Exercise details
Output every line of the items below as a numbered list, omitting blank lines.

Data for this exercise
--- BEGIN ---
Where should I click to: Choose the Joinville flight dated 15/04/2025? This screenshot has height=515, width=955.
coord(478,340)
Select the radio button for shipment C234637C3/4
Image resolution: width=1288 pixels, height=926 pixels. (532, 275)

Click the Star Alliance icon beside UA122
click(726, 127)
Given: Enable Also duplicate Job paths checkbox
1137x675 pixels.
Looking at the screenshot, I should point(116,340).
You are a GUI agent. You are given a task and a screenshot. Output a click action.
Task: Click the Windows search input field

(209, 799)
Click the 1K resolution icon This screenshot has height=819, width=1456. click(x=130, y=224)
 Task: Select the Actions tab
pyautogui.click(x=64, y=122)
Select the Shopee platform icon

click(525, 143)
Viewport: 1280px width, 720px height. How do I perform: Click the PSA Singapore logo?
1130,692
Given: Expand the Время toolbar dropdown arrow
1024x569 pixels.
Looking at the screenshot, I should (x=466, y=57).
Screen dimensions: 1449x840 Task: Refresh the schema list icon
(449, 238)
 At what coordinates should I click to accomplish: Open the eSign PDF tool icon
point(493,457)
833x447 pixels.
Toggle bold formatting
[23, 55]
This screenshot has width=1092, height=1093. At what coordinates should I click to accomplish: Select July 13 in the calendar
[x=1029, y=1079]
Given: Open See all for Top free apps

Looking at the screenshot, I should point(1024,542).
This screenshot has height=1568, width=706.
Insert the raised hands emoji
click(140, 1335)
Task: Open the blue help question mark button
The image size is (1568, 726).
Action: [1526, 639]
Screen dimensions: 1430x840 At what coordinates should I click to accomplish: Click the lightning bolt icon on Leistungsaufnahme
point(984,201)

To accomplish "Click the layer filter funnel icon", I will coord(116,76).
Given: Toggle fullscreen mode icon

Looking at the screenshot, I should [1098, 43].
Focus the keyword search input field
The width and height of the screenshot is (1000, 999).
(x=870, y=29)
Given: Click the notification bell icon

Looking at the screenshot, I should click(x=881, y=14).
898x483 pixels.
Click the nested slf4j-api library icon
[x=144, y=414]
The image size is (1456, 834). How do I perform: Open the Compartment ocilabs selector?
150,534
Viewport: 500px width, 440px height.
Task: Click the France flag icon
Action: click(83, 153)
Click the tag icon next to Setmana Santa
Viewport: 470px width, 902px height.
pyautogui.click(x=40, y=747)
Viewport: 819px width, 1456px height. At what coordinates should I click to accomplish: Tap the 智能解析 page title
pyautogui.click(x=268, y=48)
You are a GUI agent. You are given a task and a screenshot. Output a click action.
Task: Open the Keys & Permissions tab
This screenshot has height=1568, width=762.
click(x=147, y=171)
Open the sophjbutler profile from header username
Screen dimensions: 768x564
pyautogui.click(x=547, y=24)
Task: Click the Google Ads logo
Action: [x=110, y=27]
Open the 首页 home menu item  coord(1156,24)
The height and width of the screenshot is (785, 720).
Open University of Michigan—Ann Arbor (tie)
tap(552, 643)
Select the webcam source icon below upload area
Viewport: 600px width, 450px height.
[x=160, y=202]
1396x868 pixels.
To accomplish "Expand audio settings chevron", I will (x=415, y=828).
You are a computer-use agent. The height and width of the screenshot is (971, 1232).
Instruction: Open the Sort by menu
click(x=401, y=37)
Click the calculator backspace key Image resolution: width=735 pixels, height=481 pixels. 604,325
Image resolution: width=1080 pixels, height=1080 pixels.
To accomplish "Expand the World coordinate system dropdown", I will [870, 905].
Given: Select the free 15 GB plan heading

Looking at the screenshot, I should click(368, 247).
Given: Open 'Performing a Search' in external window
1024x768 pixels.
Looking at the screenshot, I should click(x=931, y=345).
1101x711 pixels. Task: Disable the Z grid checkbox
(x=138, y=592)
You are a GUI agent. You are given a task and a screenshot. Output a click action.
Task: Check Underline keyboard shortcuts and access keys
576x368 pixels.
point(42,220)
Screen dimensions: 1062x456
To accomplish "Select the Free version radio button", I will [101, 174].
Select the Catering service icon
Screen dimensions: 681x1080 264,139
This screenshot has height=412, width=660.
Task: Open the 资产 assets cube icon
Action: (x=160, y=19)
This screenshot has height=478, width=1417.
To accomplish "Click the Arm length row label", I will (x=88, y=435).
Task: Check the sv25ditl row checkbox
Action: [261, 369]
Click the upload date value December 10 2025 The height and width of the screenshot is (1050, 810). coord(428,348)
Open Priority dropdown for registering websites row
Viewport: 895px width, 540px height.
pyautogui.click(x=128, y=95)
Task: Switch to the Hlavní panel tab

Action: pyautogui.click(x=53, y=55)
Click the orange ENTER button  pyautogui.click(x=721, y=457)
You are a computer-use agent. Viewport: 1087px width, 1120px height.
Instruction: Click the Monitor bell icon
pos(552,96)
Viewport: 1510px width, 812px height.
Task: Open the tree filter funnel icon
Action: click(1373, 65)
--- END ---
Result of the exercise
1. Where should I click to: Choose the Joinville flight dated 15/04/2025? This screenshot has height=515, width=955.
2. coord(478,340)
3. Select the radio button for shipment C234637C3/4
4. Image resolution: width=1288 pixels, height=926 pixels. (532, 275)
5. Click the Star Alliance icon beside UA122
6. click(726, 127)
7. Given: Enable Also duplicate Job paths checkbox
8. 1137x675 pixels.
9. Looking at the screenshot, I should point(116,340).
10. You are a GUI agent. You are given a task and a screenshot. Output a click action.
11. Task: Click the Windows search input field
12. (209, 799)
13. Click the 1K resolution icon This screenshot has height=819, width=1456. click(x=130, y=224)
14.  Task: Select the Actions tab
15. pyautogui.click(x=64, y=122)
16. Select the Shopee platform icon
17. click(525, 143)
18. Viewport: 1280px width, 720px height. How do I perform: Click the PSA Singapore logo?
19. 1130,692
20. Given: Expand the Время toolbar dropdown arrow
21. 1024x569 pixels.
22. Looking at the screenshot, I should (x=466, y=57).
23. Screen dimensions: 1449x840 Task: Refresh the schema list icon
24. (449, 238)
25.  At what coordinates should I click to accomplish: Open the eSign PDF tool icon
26. point(493,457)
27. 833x447 pixels.
28. Toggle bold formatting
29. [23, 55]
30. This screenshot has width=1092, height=1093. At what coordinates should I click to accomplish: Select July 13 in the calendar
31. [x=1029, y=1079]
32. Given: Open See all for Top free apps
33. Looking at the screenshot, I should point(1024,542).
34. This screenshot has height=1568, width=706.
35. Insert the raised hands emoji
36. click(140, 1335)
37. Task: Open the blue help question mark button
38. The image size is (1568, 726).
39. Action: [1526, 639]
40. Screen dimensions: 1430x840 At what coordinates should I click to accomplish: Click the lightning bolt icon on Leistungsaufnahme
41. point(984,201)
42. To accomplish "Click the layer filter funnel icon", I will coord(116,76).
43. Given: Toggle fullscreen mode icon
44. Looking at the screenshot, I should [1098, 43].
45. Focus the keyword search input field
46. The width and height of the screenshot is (1000, 999).
47. (x=870, y=29)
48. Given: Click the notification bell icon
49. Looking at the screenshot, I should click(x=881, y=14).
50. 898x483 pixels.
51. Click the nested slf4j-api library icon
52. [x=144, y=414]
53. The image size is (1456, 834). How do I perform: Open the Compartment ocilabs selector?
54. 150,534
55. Viewport: 500px width, 440px height.
56. Task: Click the France flag icon
57. Action: click(83, 153)
58. Click the tag icon next to Setmana Santa
59. Viewport: 470px width, 902px height.
60. pyautogui.click(x=40, y=747)
61. Viewport: 819px width, 1456px height. At what coordinates should I click to accomplish: Tap the 智能解析 page title
62. pyautogui.click(x=268, y=48)
63. You are a GUI agent. You are given a task and a screenshot. Output a click action.
64. Task: Open the Keys & Permissions tab
65. This screenshot has height=1568, width=762.
66. click(x=147, y=171)
67. Open the sophjbutler profile from header username
68. Screen dimensions: 768x564
69. pyautogui.click(x=547, y=24)
70. Task: Click the Google Ads logo
71. Action: [x=110, y=27]
72. Open the 首页 home menu item  coord(1156,24)
73. The height and width of the screenshot is (785, 720).
74. Open University of Michigan—Ann Arbor (tie)
75. tap(552, 643)
76. Select the webcam source icon below upload area
77. Viewport: 600px width, 450px height.
78. [x=160, y=202]
79. 1396x868 pixels.
80. To accomplish "Expand audio settings chevron", I will (x=415, y=828).
81. You are a computer-use agent. The height and width of the screenshot is (971, 1232).
82. Instruction: Open the Sort by menu
83. click(x=401, y=37)
84. Click the calculator backspace key Image resolution: width=735 pixels, height=481 pixels. 604,325
85. Image resolution: width=1080 pixels, height=1080 pixels.
86. To accomplish "Expand the World coordinate system dropdown", I will [870, 905].
87. Given: Select the free 15 GB plan heading
88. Looking at the screenshot, I should click(368, 247).
89. Given: Open 'Performing a Search' in external window
90. 1024x768 pixels.
91. Looking at the screenshot, I should click(x=931, y=345).
92. 1101x711 pixels. Task: Disable the Z grid checkbox
93. (x=138, y=592)
94. You are a GUI agent. You are given a task and a screenshot. Output a click action.
95. Task: Check Underline keyboard shortcuts and access keys
96. 576x368 pixels.
97. point(42,220)
98. Screen dimensions: 1062x456
99. To accomplish "Select the Free version radio button", I will [101, 174].
100. Select the Catering service icon
101. Screen dimensions: 681x1080 264,139
102. This screenshot has height=412, width=660.
103. Task: Open the 资产 assets cube icon
104. Action: (x=160, y=19)
105. This screenshot has height=478, width=1417.
106. To accomplish "Click the Arm length row label", I will (x=88, y=435).
107. Task: Check the sv25ditl row checkbox
108. Action: [261, 369]
109. Click the upload date value December 10 2025 The height and width of the screenshot is (1050, 810). coord(428,348)
110. Open Priority dropdown for registering websites row
111. Viewport: 895px width, 540px height.
112. pyautogui.click(x=128, y=95)
113. Task: Switch to the Hlavní panel tab
114. Action: pyautogui.click(x=53, y=55)
115. Click the orange ENTER button  pyautogui.click(x=721, y=457)
116. You are a computer-use agent. Viewport: 1087px width, 1120px height.
117. Instruction: Click the Monitor bell icon
118. pos(552,96)
119. Viewport: 1510px width, 812px height.
120. Task: Open the tree filter funnel icon
121. Action: click(1373, 65)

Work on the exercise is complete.